*** SELECTED EXCERPT ***

This led Wernicke and other researchers to conclude that words and sentences were parsed in the left hemisphere. However, new brain imaging technology is now undermining that outdated finding.

Instead of working with stroke victims, the Northwestern researchers studied 72 people with a rare form of dementia called primary progressive aphasia (PPA), which affects language abilities.

The researchers looked closely at the patients' brains, particularly their Wernicke's area, to look for cortex thinning, which indicates neuron damage. They also tested the patients' linguistic capabilities by having the patients match words to pictures, or quizzing them on the names of things. Surprise: PPA patients with damage in Wernicke's area didn't seem to have trouble understanding individual words like stroke victims did.

"Half of the 10 patients with the most severely impaired sentence comprehension abilities had no significant atrophy in Wernicke's area whereas some others had intact sentence comprehension despite considerable atrophy in this region," the study stated.

This new research suggests that word comprehension isn't located in Wernicke's area, but forward in the brain, at the left anterior temporal lobe.

It looks as though Wernicke's area has more to do with phonological processing, and transforming auditory input into words and word like pattern, "for associative elaboration elsewhere in the brain," Mesulam said in an email.

While the study is more evidence that the left anterior temporal lobe deserves to be "inserted into the canonical language network with a critical role in single word comprehension and object naming," Mesulam stressed that the left ATL isn't the new "center for language."

"There is no center but a network of interconnected areas, each with a slightly different specialization," he said.

***

__TASK LIST__:
#1 Copy the passage on Wernicke's area word for word, everything from "Instead of working" down to "stroke victims did.".
#2 In the passage on Wernicke's area, how many people with primary progressive aphasia did the Northwestern researchers study?

*** MATERIAL PROVIDED ***

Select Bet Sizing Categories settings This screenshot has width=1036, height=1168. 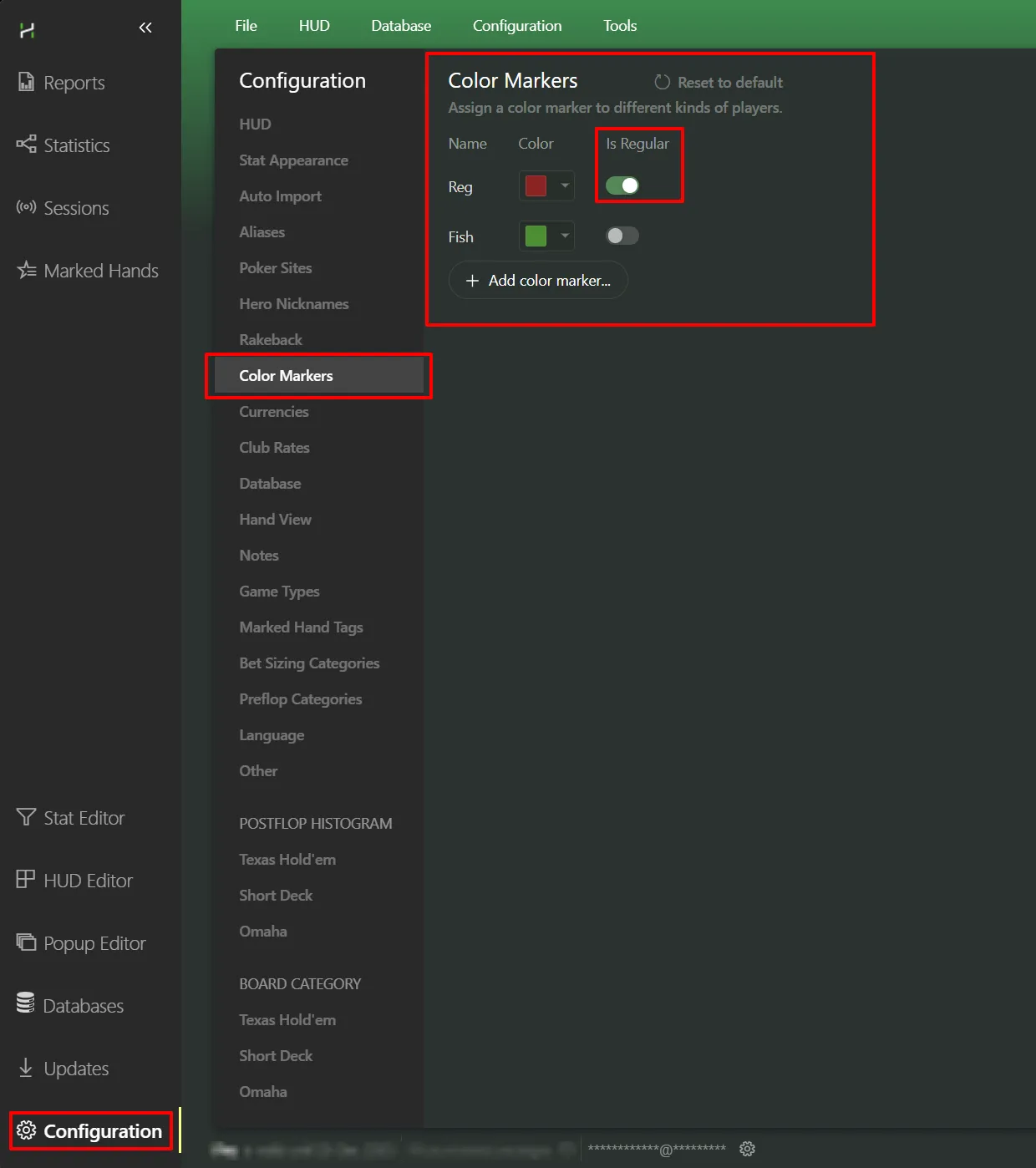(x=309, y=663)
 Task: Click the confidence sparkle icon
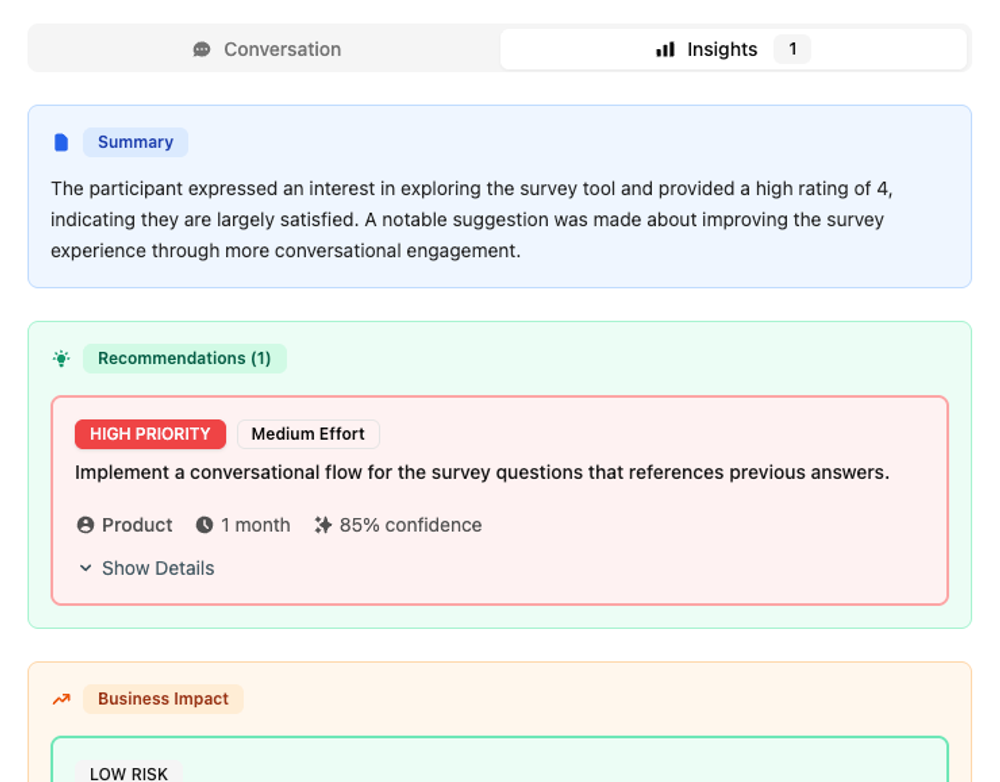323,525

***

__ANSWERS BY TASK__:
#1
Instead of working with stroke victims, the Northwestern researchers studied 72 people with a rare form of dementia called primary progressive aphasia (PPA), which affects language abilities.

The researchers looked closely at the patients' brains, particularly their Wernicke's area, to look for cortex thinning, which indicates neuron damage. They also tested the patients' linguistic capabilities by having the patients match words to pictures, or quizzing them on the names of things. Surprise: PPA patients with damage in Wernicke's area didn't seem to have trouble understanding individual words like stroke victims did.

#2 72